## Problems to work on
#1 Write out the stretch of the forum thread about the covenant theology book from "You can also" through "(Oct 17, 2005)".
#2 In the forum thread about the covenant theology book, what price is given for ordering the book directly from Richard Barcellos?

* START Text segment *

# Reformed Baptist Covenant Theology is Ready now.



## PuritanCovenanter (Oct 12, 2005)

Covenant Theology From Adam to Christ





> Reformed Baptist Academic Press
> 
> COVENANT THEOLOGY FROM ADAM TO Christ
> Nehemiah Cox and John Owen
> ...






This book will be a must need and read book. So order yours now. 


Richard Barcellos told me that it is ready to print and ship.


You can also order it straight from Richard Barcellos at a 50% discount. Just email him at [email protected]. $20.00 is the price, which is 50% off suggested retail.

Be Encouraged, Randy


----------



## PuritanCovenanter (Oct 17, 2005)

Here is another Plug for "Covenant Theology From Adam to Christ" from Reformation 21.


----------



## VictorBravo (Oct 18, 2005)

Thanks, Randy. I've sent him an email for an order.

Vic


----------



## Peters (Nov 14, 2005)

Have you guys received a copy yet and read it? If so, do tell!


----------



## C. Matthew McMahon (Nov 14, 2005)

I ordered mine about a month ago but have not recieved it yet. Still eagerly waiting.


----------



## Mayflower (Nov 14, 2005)

> _Originally posted by webmaster_
> I ordered mine about a month ago but have not recieved it yet. Still eagerly waiting.



Dear Math. Are you planning to write a review about this work ?


----------

* END Text segment *
* START Given records *

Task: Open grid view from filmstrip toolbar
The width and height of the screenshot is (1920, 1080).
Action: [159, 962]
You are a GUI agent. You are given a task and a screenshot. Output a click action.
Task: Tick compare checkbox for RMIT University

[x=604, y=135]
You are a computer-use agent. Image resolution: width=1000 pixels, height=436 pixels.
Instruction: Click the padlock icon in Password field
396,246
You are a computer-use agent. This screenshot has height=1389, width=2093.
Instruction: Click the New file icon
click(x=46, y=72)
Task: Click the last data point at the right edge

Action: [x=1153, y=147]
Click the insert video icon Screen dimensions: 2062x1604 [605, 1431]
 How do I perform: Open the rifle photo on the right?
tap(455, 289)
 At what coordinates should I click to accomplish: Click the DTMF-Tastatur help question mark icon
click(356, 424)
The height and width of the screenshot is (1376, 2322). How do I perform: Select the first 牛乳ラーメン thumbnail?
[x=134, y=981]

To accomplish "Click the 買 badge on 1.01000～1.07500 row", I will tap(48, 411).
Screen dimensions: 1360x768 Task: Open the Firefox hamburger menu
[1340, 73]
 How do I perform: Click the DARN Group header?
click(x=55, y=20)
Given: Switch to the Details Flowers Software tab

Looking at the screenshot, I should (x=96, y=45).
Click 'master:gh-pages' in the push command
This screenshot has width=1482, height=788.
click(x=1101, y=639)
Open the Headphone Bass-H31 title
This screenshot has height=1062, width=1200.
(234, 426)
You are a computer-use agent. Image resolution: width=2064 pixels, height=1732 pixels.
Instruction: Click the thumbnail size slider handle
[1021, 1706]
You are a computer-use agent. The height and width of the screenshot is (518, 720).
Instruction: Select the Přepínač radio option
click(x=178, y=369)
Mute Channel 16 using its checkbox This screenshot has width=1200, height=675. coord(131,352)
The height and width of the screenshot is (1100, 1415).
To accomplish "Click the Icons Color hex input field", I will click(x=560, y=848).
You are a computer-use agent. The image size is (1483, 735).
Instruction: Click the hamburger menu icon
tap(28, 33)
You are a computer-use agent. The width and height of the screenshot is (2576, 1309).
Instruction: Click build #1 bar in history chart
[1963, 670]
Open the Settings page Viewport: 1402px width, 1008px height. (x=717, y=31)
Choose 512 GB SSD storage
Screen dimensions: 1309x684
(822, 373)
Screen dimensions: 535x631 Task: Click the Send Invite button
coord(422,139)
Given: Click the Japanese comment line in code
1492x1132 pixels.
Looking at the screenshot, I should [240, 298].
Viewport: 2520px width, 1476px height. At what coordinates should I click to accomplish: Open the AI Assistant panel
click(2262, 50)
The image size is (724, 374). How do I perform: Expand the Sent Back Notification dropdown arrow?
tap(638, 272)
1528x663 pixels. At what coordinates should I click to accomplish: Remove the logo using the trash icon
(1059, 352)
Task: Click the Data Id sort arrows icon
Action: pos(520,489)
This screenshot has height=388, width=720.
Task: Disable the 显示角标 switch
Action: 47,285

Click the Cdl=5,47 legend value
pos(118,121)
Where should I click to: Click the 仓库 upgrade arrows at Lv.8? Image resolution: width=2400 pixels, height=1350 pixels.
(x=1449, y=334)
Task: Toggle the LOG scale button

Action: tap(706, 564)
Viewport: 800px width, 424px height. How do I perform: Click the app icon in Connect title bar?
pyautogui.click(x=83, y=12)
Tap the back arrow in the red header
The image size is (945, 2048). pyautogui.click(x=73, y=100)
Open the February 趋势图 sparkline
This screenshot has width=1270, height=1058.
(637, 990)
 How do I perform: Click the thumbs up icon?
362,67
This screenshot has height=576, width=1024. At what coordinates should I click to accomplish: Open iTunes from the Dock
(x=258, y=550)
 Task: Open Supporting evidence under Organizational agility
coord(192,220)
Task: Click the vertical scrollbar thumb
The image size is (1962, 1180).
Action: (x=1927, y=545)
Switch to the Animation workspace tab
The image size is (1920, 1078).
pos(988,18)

* END Given records *

## Written answers
#1
You can also order it straight from Richard Barcellos at a 50% discount. Just email him at [email protected]. $20.00 is the price, which is 50% off suggested retail.

Be Encouraged, Randy


----------



## PuritanCovenanter (Oct 17, 2005)

#2 $20.00, which is 50% off the suggested retail price.